▶ [Exercise task] Print each of the entries below verbatim, line for line.

━━━━━━━━━━━━━━━━━━━━━━━━━━━━━━

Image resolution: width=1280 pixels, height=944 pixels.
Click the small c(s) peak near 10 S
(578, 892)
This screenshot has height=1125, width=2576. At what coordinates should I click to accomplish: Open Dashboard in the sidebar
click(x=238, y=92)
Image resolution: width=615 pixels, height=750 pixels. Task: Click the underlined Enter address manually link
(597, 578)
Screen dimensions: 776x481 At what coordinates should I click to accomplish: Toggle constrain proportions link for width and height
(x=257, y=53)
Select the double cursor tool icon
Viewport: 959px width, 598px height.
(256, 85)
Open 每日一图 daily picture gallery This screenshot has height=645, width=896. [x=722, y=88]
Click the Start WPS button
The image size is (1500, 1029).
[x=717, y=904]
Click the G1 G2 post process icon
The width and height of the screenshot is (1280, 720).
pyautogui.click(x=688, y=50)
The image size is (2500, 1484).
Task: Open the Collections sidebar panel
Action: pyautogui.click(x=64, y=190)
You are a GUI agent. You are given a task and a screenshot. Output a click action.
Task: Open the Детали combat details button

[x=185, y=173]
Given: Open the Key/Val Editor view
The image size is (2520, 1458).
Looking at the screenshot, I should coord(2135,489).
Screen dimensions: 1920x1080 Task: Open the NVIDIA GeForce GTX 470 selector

━━━━━━━━━━━━━━━━━━━━━━━━━━━━━━

▶ [Exercise solution]
Image resolution: width=1280 pixels, height=944 pixels.
Click the small c(s) peak near 10 S
(578, 892)
This screenshot has height=1125, width=2576. At what coordinates should I click to accomplish: Open Dashboard in the sidebar
click(x=238, y=92)
Image resolution: width=615 pixels, height=750 pixels. Task: Click the underlined Enter address manually link
(597, 578)
Screen dimensions: 776x481 At what coordinates should I click to accomplish: Toggle constrain proportions link for width and height
(x=257, y=53)
Select the double cursor tool icon
Viewport: 959px width, 598px height.
(256, 85)
Open 每日一图 daily picture gallery This screenshot has height=645, width=896. [x=722, y=88]
Click the Start WPS button
The image size is (1500, 1029).
[x=717, y=904]
Click the G1 G2 post process icon
The width and height of the screenshot is (1280, 720).
pyautogui.click(x=688, y=50)
The image size is (2500, 1484).
Task: Open the Collections sidebar panel
Action: pyautogui.click(x=64, y=190)
You are a GUI agent. You are given a task and a screenshot. Output a click action.
Task: Open the Детали combat details button

[x=185, y=173]
Given: Open the Key/Val Editor view
The image size is (2520, 1458).
Looking at the screenshot, I should coord(2135,489).
Screen dimensions: 1920x1080 Task: Open the NVIDIA GeForce GTX 470 selector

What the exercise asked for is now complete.